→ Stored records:
·····

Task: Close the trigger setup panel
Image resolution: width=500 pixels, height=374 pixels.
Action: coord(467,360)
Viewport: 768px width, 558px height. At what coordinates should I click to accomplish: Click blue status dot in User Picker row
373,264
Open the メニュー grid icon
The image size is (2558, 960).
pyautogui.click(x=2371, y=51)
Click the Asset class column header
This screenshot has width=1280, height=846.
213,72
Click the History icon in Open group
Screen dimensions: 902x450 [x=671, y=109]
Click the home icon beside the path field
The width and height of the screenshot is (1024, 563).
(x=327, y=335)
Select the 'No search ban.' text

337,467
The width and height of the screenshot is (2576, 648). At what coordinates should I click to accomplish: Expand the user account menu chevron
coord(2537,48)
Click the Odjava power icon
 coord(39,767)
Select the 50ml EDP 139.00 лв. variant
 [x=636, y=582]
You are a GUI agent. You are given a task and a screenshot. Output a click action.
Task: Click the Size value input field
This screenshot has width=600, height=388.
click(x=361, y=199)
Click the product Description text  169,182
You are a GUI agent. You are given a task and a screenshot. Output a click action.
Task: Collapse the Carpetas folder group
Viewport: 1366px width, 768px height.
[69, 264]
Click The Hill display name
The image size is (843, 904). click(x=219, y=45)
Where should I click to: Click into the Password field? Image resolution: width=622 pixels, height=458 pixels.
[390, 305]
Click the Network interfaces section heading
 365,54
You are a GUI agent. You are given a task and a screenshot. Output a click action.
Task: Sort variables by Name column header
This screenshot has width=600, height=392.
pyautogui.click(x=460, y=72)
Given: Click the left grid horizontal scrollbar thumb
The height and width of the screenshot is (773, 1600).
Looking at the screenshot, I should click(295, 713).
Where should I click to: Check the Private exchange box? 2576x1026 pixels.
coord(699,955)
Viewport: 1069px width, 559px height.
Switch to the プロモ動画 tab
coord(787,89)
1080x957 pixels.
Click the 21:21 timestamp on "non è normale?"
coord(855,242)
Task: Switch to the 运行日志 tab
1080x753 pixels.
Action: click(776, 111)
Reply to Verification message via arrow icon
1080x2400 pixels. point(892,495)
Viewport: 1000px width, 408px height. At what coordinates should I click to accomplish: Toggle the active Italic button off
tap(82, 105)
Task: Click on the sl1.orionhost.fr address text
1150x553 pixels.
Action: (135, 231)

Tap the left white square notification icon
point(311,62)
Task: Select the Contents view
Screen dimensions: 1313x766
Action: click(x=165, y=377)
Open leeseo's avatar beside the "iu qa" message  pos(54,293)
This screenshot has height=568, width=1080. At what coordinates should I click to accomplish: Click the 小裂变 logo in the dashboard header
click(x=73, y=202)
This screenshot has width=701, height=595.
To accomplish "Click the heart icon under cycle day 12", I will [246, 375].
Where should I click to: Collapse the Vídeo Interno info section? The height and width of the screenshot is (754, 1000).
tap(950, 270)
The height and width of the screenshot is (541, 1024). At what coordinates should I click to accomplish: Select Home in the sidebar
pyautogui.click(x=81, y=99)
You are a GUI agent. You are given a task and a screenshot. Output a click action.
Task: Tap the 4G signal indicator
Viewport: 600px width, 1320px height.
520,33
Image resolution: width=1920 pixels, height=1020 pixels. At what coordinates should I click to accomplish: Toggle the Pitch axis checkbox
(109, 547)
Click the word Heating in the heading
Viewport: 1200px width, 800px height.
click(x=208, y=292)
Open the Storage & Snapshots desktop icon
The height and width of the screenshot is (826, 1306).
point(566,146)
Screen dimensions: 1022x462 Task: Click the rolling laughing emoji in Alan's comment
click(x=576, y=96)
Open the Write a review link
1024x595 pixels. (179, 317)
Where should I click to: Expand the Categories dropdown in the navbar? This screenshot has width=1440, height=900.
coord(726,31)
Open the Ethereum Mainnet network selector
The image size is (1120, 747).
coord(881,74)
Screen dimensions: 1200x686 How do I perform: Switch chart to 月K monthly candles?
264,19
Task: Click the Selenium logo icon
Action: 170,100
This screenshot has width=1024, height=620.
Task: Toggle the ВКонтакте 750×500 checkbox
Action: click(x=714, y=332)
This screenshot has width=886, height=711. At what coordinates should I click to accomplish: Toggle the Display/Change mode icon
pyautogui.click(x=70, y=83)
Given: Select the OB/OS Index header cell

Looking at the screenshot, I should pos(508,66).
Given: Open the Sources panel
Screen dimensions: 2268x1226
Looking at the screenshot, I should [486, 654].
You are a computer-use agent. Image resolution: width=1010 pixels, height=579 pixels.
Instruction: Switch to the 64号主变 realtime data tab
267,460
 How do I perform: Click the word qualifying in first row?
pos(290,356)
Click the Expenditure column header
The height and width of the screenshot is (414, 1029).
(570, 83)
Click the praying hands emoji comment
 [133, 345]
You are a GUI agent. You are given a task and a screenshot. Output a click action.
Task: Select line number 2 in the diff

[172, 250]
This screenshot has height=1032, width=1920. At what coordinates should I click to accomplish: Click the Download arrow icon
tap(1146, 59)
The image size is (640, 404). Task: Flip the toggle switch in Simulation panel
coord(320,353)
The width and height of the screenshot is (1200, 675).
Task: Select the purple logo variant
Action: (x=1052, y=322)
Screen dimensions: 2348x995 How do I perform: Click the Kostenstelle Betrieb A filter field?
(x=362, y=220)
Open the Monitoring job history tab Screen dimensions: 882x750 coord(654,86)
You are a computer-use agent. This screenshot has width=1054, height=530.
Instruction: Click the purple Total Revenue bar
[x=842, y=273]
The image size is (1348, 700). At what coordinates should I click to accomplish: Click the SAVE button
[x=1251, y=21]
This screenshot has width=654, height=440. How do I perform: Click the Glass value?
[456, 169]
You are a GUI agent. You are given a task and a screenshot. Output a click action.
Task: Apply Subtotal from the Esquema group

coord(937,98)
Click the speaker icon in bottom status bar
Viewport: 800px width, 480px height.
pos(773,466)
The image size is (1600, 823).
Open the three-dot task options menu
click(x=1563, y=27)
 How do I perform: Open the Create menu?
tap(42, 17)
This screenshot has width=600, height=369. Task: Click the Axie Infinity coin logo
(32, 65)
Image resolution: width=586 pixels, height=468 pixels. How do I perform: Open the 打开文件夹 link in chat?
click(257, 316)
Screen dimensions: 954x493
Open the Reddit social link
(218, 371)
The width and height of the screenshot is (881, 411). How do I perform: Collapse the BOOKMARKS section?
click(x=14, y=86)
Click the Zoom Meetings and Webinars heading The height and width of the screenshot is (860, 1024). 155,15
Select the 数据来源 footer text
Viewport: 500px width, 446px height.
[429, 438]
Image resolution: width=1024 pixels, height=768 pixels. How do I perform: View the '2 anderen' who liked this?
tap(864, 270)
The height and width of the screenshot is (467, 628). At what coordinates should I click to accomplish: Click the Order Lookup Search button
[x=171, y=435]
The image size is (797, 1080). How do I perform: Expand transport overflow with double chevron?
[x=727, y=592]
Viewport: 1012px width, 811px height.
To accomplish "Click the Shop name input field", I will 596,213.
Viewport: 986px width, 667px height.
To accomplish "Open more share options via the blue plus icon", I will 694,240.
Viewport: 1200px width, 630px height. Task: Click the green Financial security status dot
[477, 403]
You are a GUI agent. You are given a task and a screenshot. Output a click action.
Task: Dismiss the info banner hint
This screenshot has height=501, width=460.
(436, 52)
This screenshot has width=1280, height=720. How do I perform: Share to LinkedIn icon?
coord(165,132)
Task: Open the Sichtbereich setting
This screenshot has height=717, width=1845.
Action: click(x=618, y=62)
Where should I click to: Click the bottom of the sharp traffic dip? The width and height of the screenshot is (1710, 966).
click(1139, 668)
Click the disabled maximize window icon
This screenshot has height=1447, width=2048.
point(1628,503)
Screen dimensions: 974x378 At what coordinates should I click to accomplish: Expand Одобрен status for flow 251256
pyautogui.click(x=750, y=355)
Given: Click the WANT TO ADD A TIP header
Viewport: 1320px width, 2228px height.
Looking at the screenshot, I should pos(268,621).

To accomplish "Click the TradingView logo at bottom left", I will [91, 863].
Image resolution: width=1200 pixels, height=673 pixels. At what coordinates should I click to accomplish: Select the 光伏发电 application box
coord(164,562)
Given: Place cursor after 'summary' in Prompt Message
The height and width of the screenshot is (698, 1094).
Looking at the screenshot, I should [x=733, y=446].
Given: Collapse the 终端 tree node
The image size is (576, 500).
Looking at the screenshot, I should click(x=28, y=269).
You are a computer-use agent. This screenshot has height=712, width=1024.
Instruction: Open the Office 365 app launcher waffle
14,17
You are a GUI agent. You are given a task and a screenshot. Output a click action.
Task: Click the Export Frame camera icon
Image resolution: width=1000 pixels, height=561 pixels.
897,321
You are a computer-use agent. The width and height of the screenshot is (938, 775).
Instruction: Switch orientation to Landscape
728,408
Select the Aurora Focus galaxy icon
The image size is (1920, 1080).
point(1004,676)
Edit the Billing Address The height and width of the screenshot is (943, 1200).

·····

→ Goal of the exercise: Starting at the line above that contains "Viewport: 1069px width, 559px height.", write out each line exactly until the line that contains "Open the Ethereum Mainnet network selector" has been written, and stop there.

→ Reply to the task:
Viewport: 1069px width, 559px height.
Switch to the プロモ動画 tab
coord(787,89)
1080x957 pixels.
Click the 21:21 timestamp on "non è normale?"
coord(855,242)
Task: Switch to the 运行日志 tab
1080x753 pixels.
Action: click(776, 111)
Reply to Verification message via arrow icon
1080x2400 pixels. point(892,495)
Viewport: 1000px width, 408px height. At what coordinates should I click to accomplish: Toggle the active Italic button off
tap(82, 105)
Task: Click on the sl1.orionhost.fr address text
1150x553 pixels.
Action: (135, 231)

Tap the left white square notification icon
point(311,62)
Task: Select the Contents view
Screen dimensions: 1313x766
Action: click(x=165, y=377)
Open leeseo's avatar beside the "iu qa" message  pos(54,293)
This screenshot has height=568, width=1080. At what coordinates should I click to accomplish: Click the 小裂变 logo in the dashboard header
click(x=73, y=202)
This screenshot has width=701, height=595.
To accomplish "Click the heart icon under cycle day 12", I will [246, 375].
Where should I click to: Collapse the Vídeo Interno info section? The height and width of the screenshot is (754, 1000).
tap(950, 270)
The height and width of the screenshot is (541, 1024). At what coordinates should I click to accomplish: Select Home in the sidebar
pyautogui.click(x=81, y=99)
You are a GUI agent. You are given a task and a screenshot. Output a click action.
Task: Tap the 4G signal indicator
Viewport: 600px width, 1320px height.
520,33
Image resolution: width=1920 pixels, height=1020 pixels. At what coordinates should I click to accomplish: Toggle the Pitch axis checkbox
(109, 547)
Click the word Heating in the heading
Viewport: 1200px width, 800px height.
click(x=208, y=292)
Open the Storage & Snapshots desktop icon
The height and width of the screenshot is (826, 1306).
point(566,146)
Screen dimensions: 1022x462 Task: Click the rolling laughing emoji in Alan's comment
click(x=576, y=96)
Open the Write a review link
1024x595 pixels. (179, 317)
Where should I click to: Expand the Categories dropdown in the navbar? This screenshot has width=1440, height=900.
coord(726,31)
Open the Ethereum Mainnet network selector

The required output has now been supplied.